QUOTED PASSAGE
-=-=-=-=-

Monday, September 28, 2020

Halloween in Massachusetts

October is right around the corner, and many have already started putting up their spooky decorations in celebration of Halloween! However, Halloween was not always a major holiday, especially in New England.

Halloween has its origins in the ancient Celtic festival Samhain. This festival celebrated the Celtic new year, which took place on November 1, and marked the end of harvest and the beginning of winter. For the Celts, this line, between the life-giving harvest and the cold of winter, marked a boundary between life and death itself. They believed that on October 31st, the boundary between the world of the living and the world of the dead were blurred and that the dead returned to earth at this time, causing ruckus like destroying crops. To avoid this mayhem, the Celts would build large sacred bonfires where they burned offerings to the Celtic gods. They would also wear costumes to distract or confuse the spirits trying to cause trouble. Celts also carved turnips with hideous faces to ward off evil spirits, a precursor of the modern Jack O’ Lantern.

Cover of The Item, a Dorchester High School
newspaper, featuring iconic harvest and
Halloween imagery (November 1920).
Courtesy of the Boston City Archives.

-=-=-=-=-

BRIEF
Using the Halloween history post, explain in one to three sentences why the Celts built bonfires and wore costumes on October 31st. The listing has no connection to the Halloween history post.

INFORMATION SHOWN
-=-=-=-=-

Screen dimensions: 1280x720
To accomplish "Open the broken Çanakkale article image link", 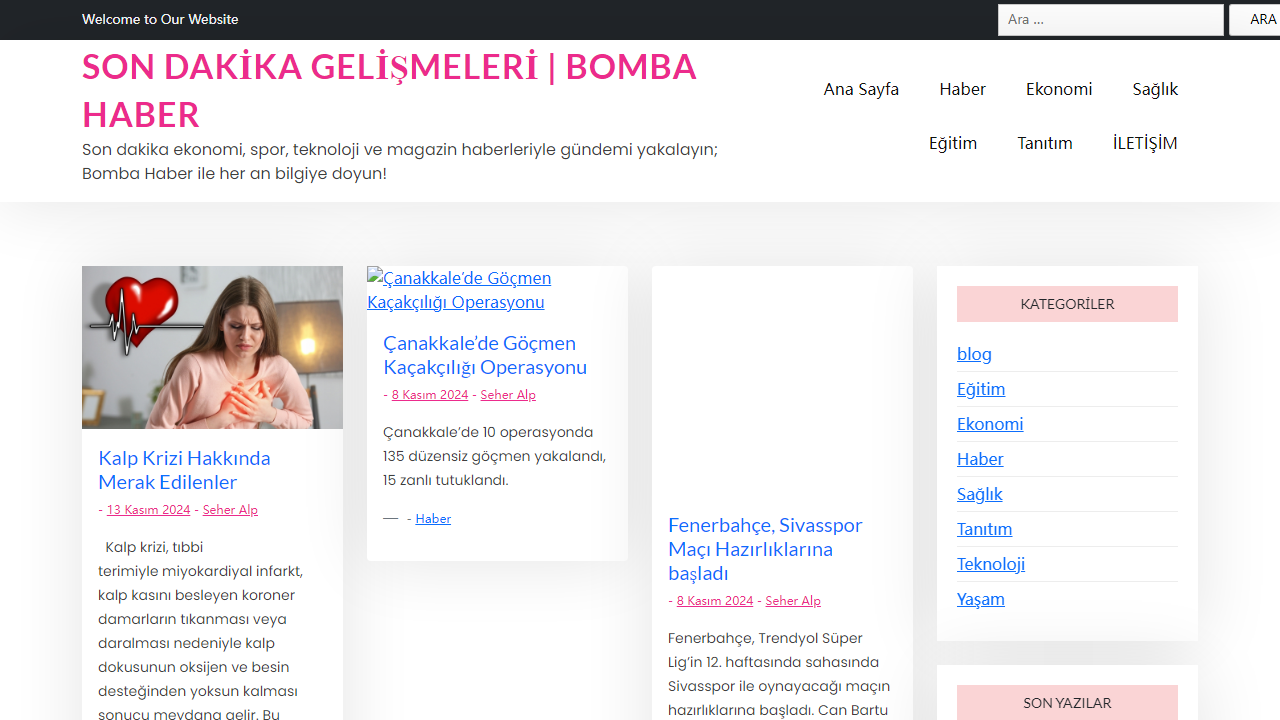I will pos(458,290).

-=-=-=-=-

RESPONSE TO THE EXERCISE
The Celts believed that on October 31st the boundary between the living and the dead blurred, so the dead returned to earth and caused trouble such as destroying crops. To avoid this mayhem, they built large sacred bonfires to burn offerings to their gods. They also wore costumes to distract or confuse the troublemaking spirits.